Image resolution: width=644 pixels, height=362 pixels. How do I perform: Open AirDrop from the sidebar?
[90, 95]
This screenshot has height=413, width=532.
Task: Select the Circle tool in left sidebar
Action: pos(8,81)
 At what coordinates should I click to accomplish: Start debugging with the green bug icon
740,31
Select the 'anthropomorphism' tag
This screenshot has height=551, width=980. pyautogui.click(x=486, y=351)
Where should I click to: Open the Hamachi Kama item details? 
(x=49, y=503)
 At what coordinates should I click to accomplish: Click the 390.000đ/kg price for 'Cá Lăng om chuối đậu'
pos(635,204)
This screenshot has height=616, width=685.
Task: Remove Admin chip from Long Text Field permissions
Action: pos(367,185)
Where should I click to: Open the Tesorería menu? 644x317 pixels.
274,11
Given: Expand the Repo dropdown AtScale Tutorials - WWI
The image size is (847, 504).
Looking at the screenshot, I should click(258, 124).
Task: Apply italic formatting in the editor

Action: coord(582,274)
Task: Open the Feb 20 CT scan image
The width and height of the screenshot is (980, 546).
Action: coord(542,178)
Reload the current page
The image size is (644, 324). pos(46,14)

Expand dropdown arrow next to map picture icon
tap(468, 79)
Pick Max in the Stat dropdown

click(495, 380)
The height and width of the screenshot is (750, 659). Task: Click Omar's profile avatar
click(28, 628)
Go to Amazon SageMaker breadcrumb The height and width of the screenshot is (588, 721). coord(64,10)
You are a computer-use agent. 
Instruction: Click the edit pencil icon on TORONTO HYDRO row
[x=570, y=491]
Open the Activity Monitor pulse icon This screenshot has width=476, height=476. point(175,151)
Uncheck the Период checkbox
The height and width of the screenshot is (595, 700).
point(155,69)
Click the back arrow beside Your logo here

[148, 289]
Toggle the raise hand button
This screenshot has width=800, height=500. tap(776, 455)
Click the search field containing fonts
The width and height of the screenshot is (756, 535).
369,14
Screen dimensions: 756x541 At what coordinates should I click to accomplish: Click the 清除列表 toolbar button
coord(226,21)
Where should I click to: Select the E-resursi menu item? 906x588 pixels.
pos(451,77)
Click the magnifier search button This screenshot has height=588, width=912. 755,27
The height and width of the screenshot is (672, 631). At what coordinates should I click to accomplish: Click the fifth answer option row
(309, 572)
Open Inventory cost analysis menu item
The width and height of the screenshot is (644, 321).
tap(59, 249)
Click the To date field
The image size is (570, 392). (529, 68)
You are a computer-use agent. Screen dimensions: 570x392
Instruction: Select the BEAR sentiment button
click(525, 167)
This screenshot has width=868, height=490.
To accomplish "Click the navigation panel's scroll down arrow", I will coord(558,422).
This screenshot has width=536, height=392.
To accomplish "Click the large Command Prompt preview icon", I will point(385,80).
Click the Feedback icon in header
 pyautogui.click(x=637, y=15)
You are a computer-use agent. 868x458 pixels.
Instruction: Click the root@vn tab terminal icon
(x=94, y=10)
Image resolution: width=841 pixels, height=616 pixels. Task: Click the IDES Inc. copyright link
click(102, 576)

○ ○ ○ ○

- **Instructions for the task**
Give back the whole listing exactly as it reads.

- **Output of the task**
Image resolution: width=644 pixels, height=362 pixels. How do I perform: Open AirDrop from the sidebar?
[90, 95]
This screenshot has height=413, width=532.
Task: Select the Circle tool in left sidebar
Action: pos(8,81)
 At what coordinates should I click to accomplish: Start debugging with the green bug icon
740,31
Select the 'anthropomorphism' tag
This screenshot has height=551, width=980. pyautogui.click(x=486, y=351)
Where should I click to: Open the Hamachi Kama item details? 
(x=49, y=503)
 At what coordinates should I click to accomplish: Click the 390.000đ/kg price for 'Cá Lăng om chuối đậu'
pos(635,204)
This screenshot has height=616, width=685.
Task: Remove Admin chip from Long Text Field permissions
Action: pos(367,185)
Where should I click to: Open the Tesorería menu? 644x317 pixels.
274,11
Given: Expand the Repo dropdown AtScale Tutorials - WWI
The image size is (847, 504).
Looking at the screenshot, I should click(258, 124).
Task: Apply italic formatting in the editor

Action: coord(582,274)
Task: Open the Feb 20 CT scan image
The width and height of the screenshot is (980, 546).
Action: coord(542,178)
Reload the current page
The image size is (644, 324). pos(46,14)

Expand dropdown arrow next to map picture icon
tap(468, 79)
Pick Max in the Stat dropdown

click(495, 380)
The height and width of the screenshot is (750, 659). Task: Click Omar's profile avatar
click(28, 628)
Go to Amazon SageMaker breadcrumb The height and width of the screenshot is (588, 721). coord(64,10)
You are a computer-use agent. 
Instruction: Click the edit pencil icon on TORONTO HYDRO row
[x=570, y=491]
Open the Activity Monitor pulse icon This screenshot has width=476, height=476. point(175,151)
Uncheck the Период checkbox
The height and width of the screenshot is (595, 700).
point(155,69)
Click the back arrow beside Your logo here

[148, 289]
Toggle the raise hand button
This screenshot has width=800, height=500. tap(776, 455)
Click the search field containing fonts
The width and height of the screenshot is (756, 535).
369,14
Screen dimensions: 756x541 At what coordinates should I click to accomplish: Click the 清除列表 toolbar button
coord(226,21)
Where should I click to: Select the E-resursi menu item? 906x588 pixels.
pos(451,77)
Click the magnifier search button This screenshot has height=588, width=912. 755,27
The height and width of the screenshot is (672, 631). At what coordinates should I click to accomplish: Click the fifth answer option row
(309, 572)
Open Inventory cost analysis menu item
The width and height of the screenshot is (644, 321).
tap(59, 249)
Click the To date field
The image size is (570, 392). (529, 68)
You are a computer-use agent. Screen dimensions: 570x392
Instruction: Select the BEAR sentiment button
click(525, 167)
This screenshot has width=868, height=490.
To accomplish "Click the navigation panel's scroll down arrow", I will coord(558,422).
This screenshot has width=536, height=392.
To accomplish "Click the large Command Prompt preview icon", I will point(385,80).
Click the Feedback icon in header
 pyautogui.click(x=637, y=15)
You are a computer-use agent. 868x458 pixels.
Instruction: Click the root@vn tab terminal icon
(x=94, y=10)
Image resolution: width=841 pixels, height=616 pixels. Task: Click the IDES Inc. copyright link
click(102, 576)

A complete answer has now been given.